William R. DI PIETRO

Human Trafficking and National Morality

The paper proposes that national morality is an important variable for explaining national anti-trafficking policy. It uses cross country regression analysis to see whether or not empirically national morality is a determinant of anti-trafficking policy. The findings of the paper are consistent with the notion that improved levels of national morality lead to better national anti-trafficking policy. National morality is found to be statistically relevant for national anti-trafficking policy when controlling for the extent of democracy, the share of the private sector in the economy, and the degree of globalization.
Keywords
JEL Classification Z00, Z1
Full Article

1. Introduction

Human trafficking can be defined as the forced transportation of human beings against their will for the purpose of exploitation. While presumably, slavery was abolished long ago in most western countries, and, in the U.S.A. a horrendous civil war was fought to decide the issue of slavery, it is thoroughly reprehensible that, in our modern, technologically sophisticated, civilized world, human trafficking flourishes. Gaining some understanding of the causes of human trafficking and of the determinants of effective anti-trafficking policy is essential in order to begin to rationally address this inhumane problem.

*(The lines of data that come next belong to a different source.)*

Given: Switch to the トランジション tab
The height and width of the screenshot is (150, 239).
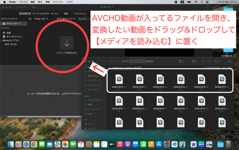Looking at the screenshot, I should pos(80,14).
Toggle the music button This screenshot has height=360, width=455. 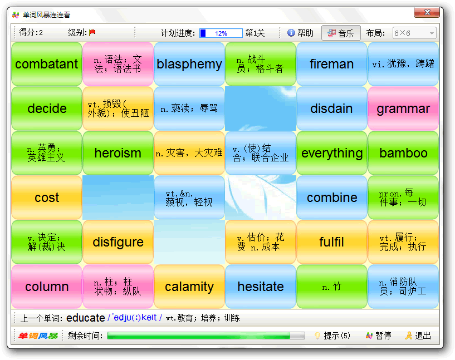(x=341, y=33)
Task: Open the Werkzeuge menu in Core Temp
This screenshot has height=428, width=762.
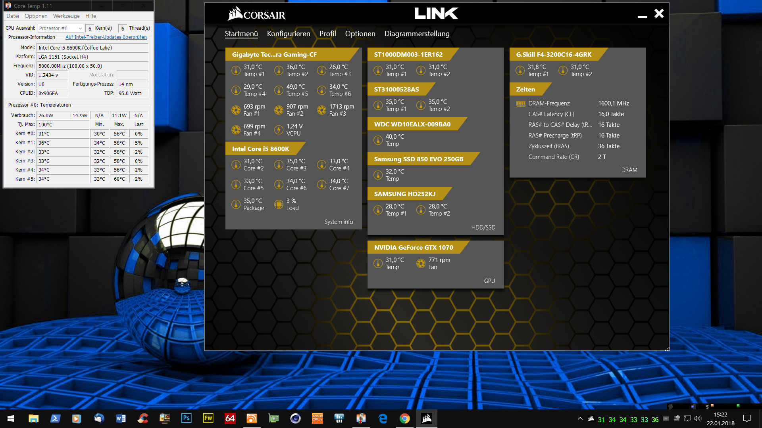Action: 66,16
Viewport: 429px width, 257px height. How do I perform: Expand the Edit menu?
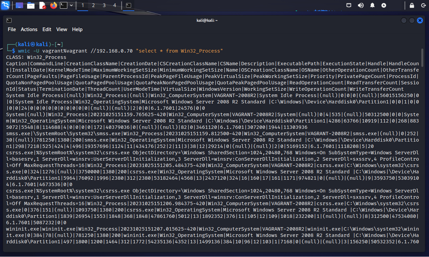click(x=47, y=29)
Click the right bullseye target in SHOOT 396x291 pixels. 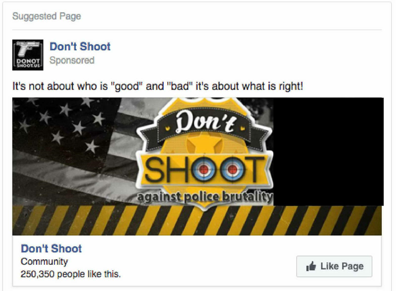(232, 169)
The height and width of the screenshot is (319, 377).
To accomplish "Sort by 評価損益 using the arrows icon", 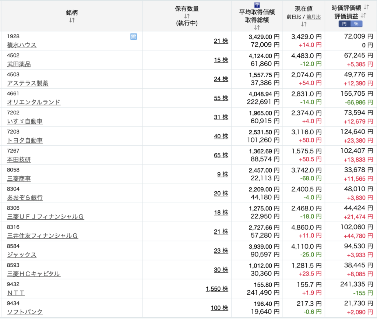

This paper hypothesizes that higher levels of national morality can lead to better national anti-trafficking policy. If this proves to be the case, then improving national morality in countries around the world is one promising avenue for reducing human trafficking

Anticipating the results, upgrading national morality in order to better anti-trafficking policy can be undertaken by using two fundamental steps. The first is to make people more moral, and more sensitive to immoral behavior. Even from a strictly secular basis, a country can move in this direction by incorporating moral behavior as significant part of its national identity, and through its educational system. The second step is to make people more aware of the existence, the extent, and the horrific nature of human trafficking, that is to say, to bring it before their eyes, to the forefront of their consciousness. A hidden problem is a problem that is not likely to be addressed. Hiding the ugly consequences of immoral behavior is apt to increase immoral behavior by lowering its cost both in terms of personal guilt and with regard to social opprobrium.

The paper, aiming to see whether anti-trafficking policy depends on national morality, is divided into additional sections. The second section provides an overview of some of the recent literature with regard to anti-trafficking policy. The third section presents a model of anti-trafficking policy. The fourth section discusses the variables that will be included in the empirical analysis. The fifth presents and discusses the results of cross country regressions of anti-trafficking policy on national morality and on other variables. Lastly, the sixth section summarily concludes.

2. Some Relevant Literature

In addition to creating their index of anti-trafficking policy, Cho, Dreher, and Neumayer employ spatial autoregression on a panel consisting of one hundred seventy seven countries for the years 2000 through 2009 with their anti-trafficking index as the dependent variable to see if policy choices in one country are spatially dependent on policy choices made by other countries (Cho, Dreher, and Neumayer 2011). They find that both a contiguity weighted spatial variable and a voting weighted spatial variable are statistically relevant for overall country anti-trafficking policy. What is more, among their control variables, the level of democracy, the control of corruption, and the extent of woman’s rights also appear to be favorable forces for anti-trafficking policy, while U.S. aid, and the level of economic development do not appear to matter.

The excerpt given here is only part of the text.